== Activity ==
Search the entries below for "Click the Automations flow icon". Give that line and all the lines after it again, exactly, through the last, without pictures.
START The data
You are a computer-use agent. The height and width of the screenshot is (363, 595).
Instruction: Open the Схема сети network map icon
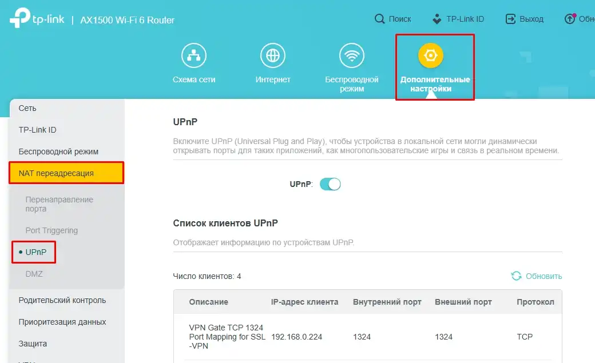(195, 55)
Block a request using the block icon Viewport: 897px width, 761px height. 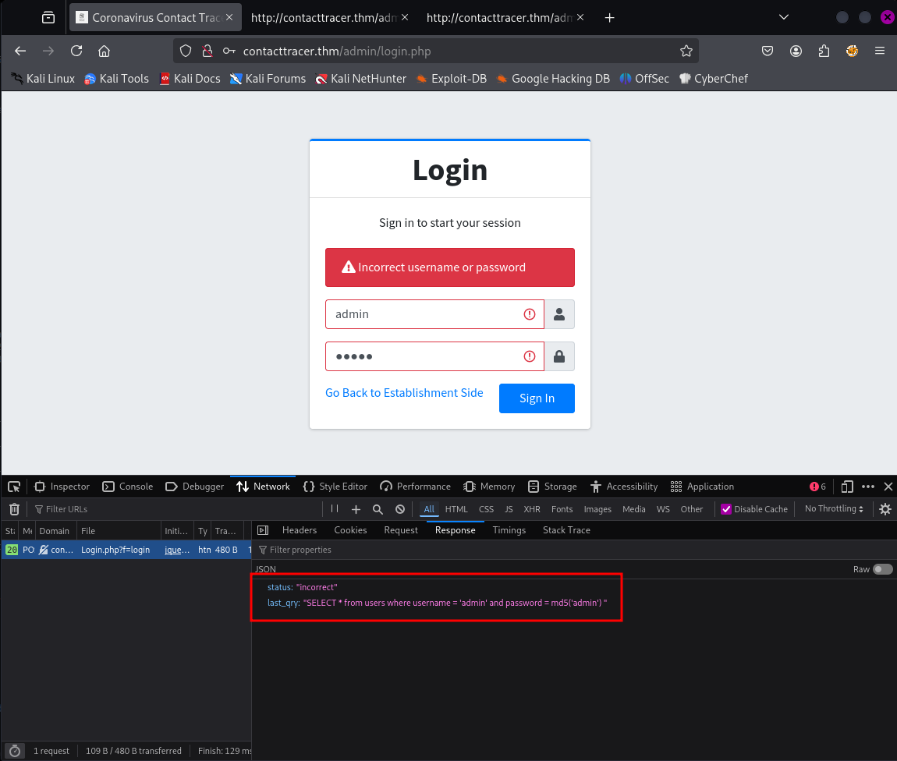399,509
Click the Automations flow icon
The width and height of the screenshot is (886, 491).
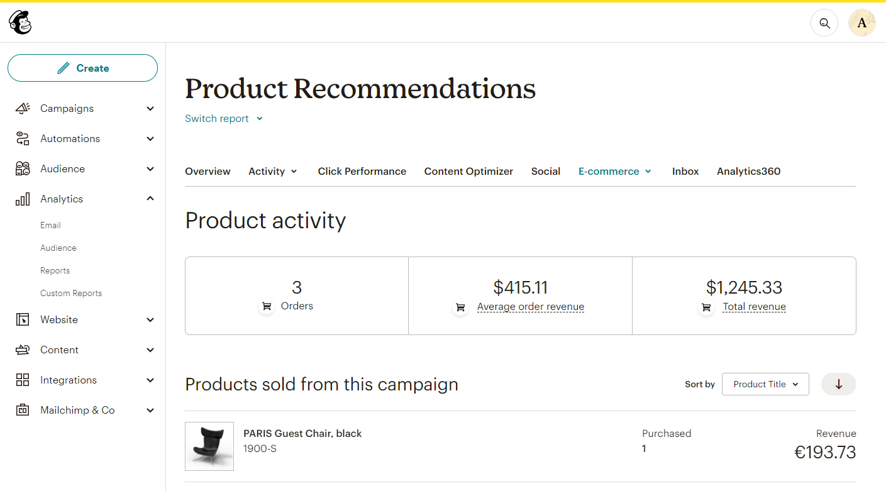pos(23,138)
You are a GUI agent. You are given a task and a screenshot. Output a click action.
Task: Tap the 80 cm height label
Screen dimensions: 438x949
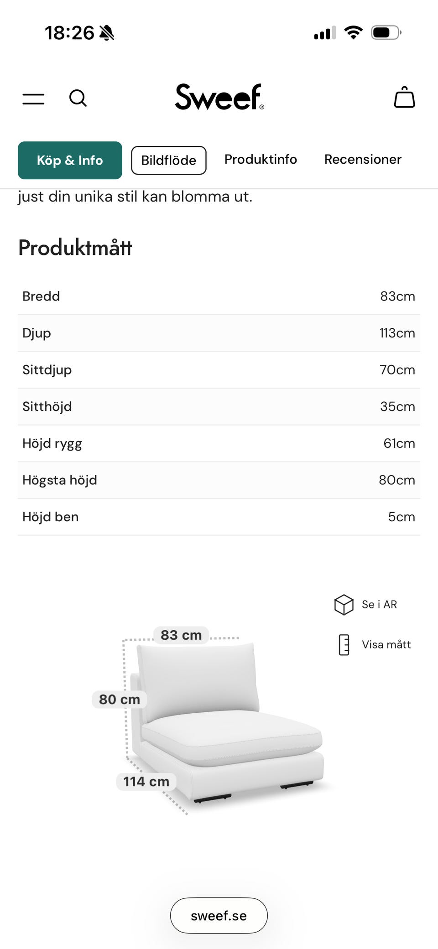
END The data
== Task response ==
Click the Automations flow icon
The width and height of the screenshot is (886, 491).
pos(23,138)
You are a GUI agent. You are given a task and a screenshot. Output a click action.
Task: Tap the 80 cm height label
Screen dimensions: 438x949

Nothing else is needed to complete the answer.